We'll see if full disclosure gets the same kind of traction it's getting on the Democratic side, but here's Giuliani's words: "I think you -- you meaning the press in general -- have been successful in discovering. I'd have to check if it's every client. But just about every single client of Giuliani Partners. You'll have to check with them." "Them," as in Giuliani Partners, will not say.
Former White House press secretary Scott McClellan is returning to the public stage with a bang.

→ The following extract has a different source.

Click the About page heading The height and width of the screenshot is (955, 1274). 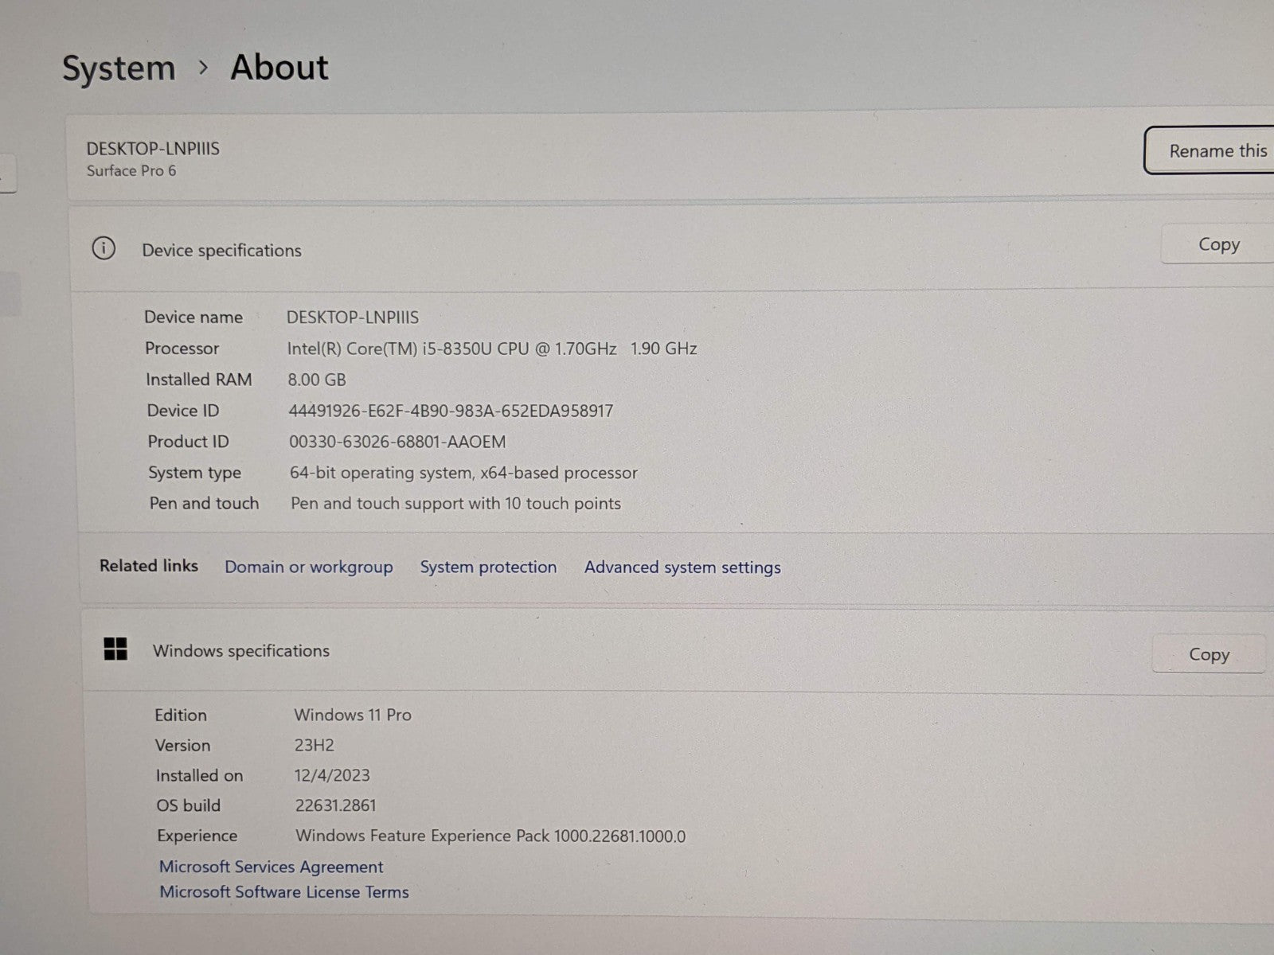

"Former White House press secretary Scott McClellan blames President Bush and Vice President Dick Cheney for efforts to mislead the public about the role of White House aides in leaking the identity of a CIA operative," Matt Apuzzo reports in his AP write-up. Excerpt (from the book that won't come out until April): "I had unknowingly passed along false information.
And five of the highest-ranking officials in the administration were involved in my doing so: Rove, Libby, the vice president, the president's chief of staff and the president himself."
But former Bush adviser David Kuo writes that we shouldn't jump to conclusions based on a brief excerpt of a book that probably isn't even finished yet.
"For Scott to break with Bush and his friends from Texas would be extraordinary. He is certainly capable of it. He is a man who values his integrity and his faith. If he felt that there were things to say 'for the sake of history' I have no doubt he'd say them no matter the cost," Kuo writes on his Belief.net blog.
"Will he? The first indicator will come this week. If he remains silent throughout the week then the White House may have reason to worry."
As Sen. Joe Biden, D-Del., prepares to enjoy his turkey in Iowa, he's got another endorsement to roll out on Wednesday: State Rep. Bruce Hunter, D-Des Moines. It's No. 14 among Iowa state legislators for Biden.
The new GQ is out, complete with the Bill Clinton cover story that apparently cost the world a really interesting Hillary Clinton story.